Ah, but Tempo! The passenger door doesn't open! :-)
I have no idea how you come up with such quality stuff day after day.
Laughed all the way through this conversation. Who would have guessed Vince was hanging out at a Minn. laundromat? I pictured him more as a Jersey laundromat guy.
The laundromat, the public library and the DMV are three of the strangest places on the face of the Earth. They function as a magnet for the unkempt, crude, crass, bizarre and downright unstable denizens of society. Consequently they serve as excellent fodder for writing material. God help me, but I love these places...

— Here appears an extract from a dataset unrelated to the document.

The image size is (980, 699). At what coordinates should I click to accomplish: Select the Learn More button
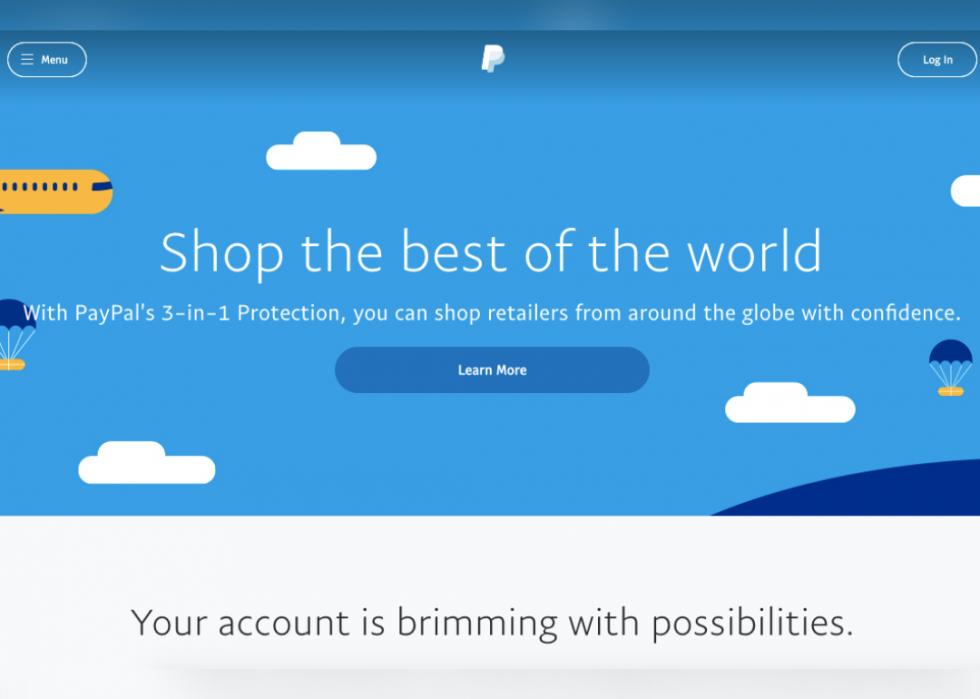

Oh lordy it's been years since I was in a laundromat..but I do recall the place.. Something about the change lady who sat behind the counter smoking pall-malls, drinking hot sodas and wearing electric blue eyeshadow I shall not forget..
Great story Pearl!!!
Happy New Years!!!!
So did you dress down to go to the laundromat or did you go in that cocktail dress and pearls?
I love this exchange:
"We need to maybe find you something with an elastic waistband and a cigarette burn in the crotch.”
“That reminds me – what are you doing for New Year’s?”
No one brings a story around full circle with their final line like you do. They aren't posts, they are short stories that should be studied by kids in school. Every damn creative writing assignment I ever get from them seems to end with some Tiger dropping in to kill everyone so I am replacing studying O. Henry (the chocolate bar questions are enough to drive me off my nut) to them studying the 'Best of Pearl - The Cat Lady Chronicles'.
Oh, I know that man! He shows up randomly and wants to have long conversations in my general direction. Trust me--better to have him think you stole his quarters. Love the post!